- TASK GOAL
Return a word-for-word copy of the complete listing below.

- GIVEN ENTRIES
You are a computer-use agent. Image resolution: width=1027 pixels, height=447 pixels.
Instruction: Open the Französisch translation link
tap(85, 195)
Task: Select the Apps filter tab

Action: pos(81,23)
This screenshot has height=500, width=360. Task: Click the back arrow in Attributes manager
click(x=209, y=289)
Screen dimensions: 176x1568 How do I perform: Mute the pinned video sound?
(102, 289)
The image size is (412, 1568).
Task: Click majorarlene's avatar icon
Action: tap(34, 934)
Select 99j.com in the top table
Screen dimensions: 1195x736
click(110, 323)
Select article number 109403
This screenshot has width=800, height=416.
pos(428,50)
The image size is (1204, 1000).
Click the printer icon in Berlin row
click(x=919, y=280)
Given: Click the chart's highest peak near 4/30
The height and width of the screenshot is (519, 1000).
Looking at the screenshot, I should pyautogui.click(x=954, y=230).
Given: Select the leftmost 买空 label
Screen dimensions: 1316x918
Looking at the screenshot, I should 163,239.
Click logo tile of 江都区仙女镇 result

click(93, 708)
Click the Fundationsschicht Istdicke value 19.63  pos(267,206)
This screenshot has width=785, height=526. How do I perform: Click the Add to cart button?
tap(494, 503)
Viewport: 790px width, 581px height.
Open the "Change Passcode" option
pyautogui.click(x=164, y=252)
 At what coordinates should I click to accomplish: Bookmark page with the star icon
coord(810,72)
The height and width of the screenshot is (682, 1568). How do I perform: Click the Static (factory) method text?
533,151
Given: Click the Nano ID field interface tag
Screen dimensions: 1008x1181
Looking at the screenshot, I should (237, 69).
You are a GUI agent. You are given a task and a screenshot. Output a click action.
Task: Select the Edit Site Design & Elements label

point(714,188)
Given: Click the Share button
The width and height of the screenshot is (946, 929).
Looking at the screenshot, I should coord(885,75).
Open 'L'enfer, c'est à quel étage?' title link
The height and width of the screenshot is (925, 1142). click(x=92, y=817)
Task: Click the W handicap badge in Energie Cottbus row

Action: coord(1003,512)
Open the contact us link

- RESULT
You are a computer-use agent. Image resolution: width=1027 pixels, height=447 pixels.
Instruction: Open the Französisch translation link
tap(85, 195)
Task: Select the Apps filter tab

Action: pos(81,23)
This screenshot has height=500, width=360. Task: Click the back arrow in Attributes manager
click(x=209, y=289)
Screen dimensions: 176x1568 How do I perform: Mute the pinned video sound?
(102, 289)
The image size is (412, 1568).
Task: Click majorarlene's avatar icon
Action: tap(34, 934)
Select 99j.com in the top table
Screen dimensions: 1195x736
click(110, 323)
Select article number 109403
This screenshot has width=800, height=416.
pos(428,50)
The image size is (1204, 1000).
Click the printer icon in Berlin row
click(x=919, y=280)
Given: Click the chart's highest peak near 4/30
The height and width of the screenshot is (519, 1000).
Looking at the screenshot, I should pyautogui.click(x=954, y=230).
Given: Select the leftmost 买空 label
Screen dimensions: 1316x918
Looking at the screenshot, I should 163,239.
Click logo tile of 江都区仙女镇 result

click(93, 708)
Click the Fundationsschicht Istdicke value 19.63  pos(267,206)
This screenshot has width=785, height=526. How do I perform: Click the Add to cart button?
tap(494, 503)
Viewport: 790px width, 581px height.
Open the "Change Passcode" option
pyautogui.click(x=164, y=252)
 At what coordinates should I click to accomplish: Bookmark page with the star icon
coord(810,72)
The height and width of the screenshot is (682, 1568). How do I perform: Click the Static (factory) method text?
533,151
Given: Click the Nano ID field interface tag
Screen dimensions: 1008x1181
Looking at the screenshot, I should (237, 69).
You are a GUI agent. You are given a task and a screenshot. Output a click action.
Task: Select the Edit Site Design & Elements label

point(714,188)
Given: Click the Share button
The width and height of the screenshot is (946, 929).
Looking at the screenshot, I should coord(885,75).
Open 'L'enfer, c'est à quel étage?' title link
The height and width of the screenshot is (925, 1142). click(x=92, y=817)
Task: Click the W handicap badge in Energie Cottbus row

Action: coord(1003,512)
Open the contact us link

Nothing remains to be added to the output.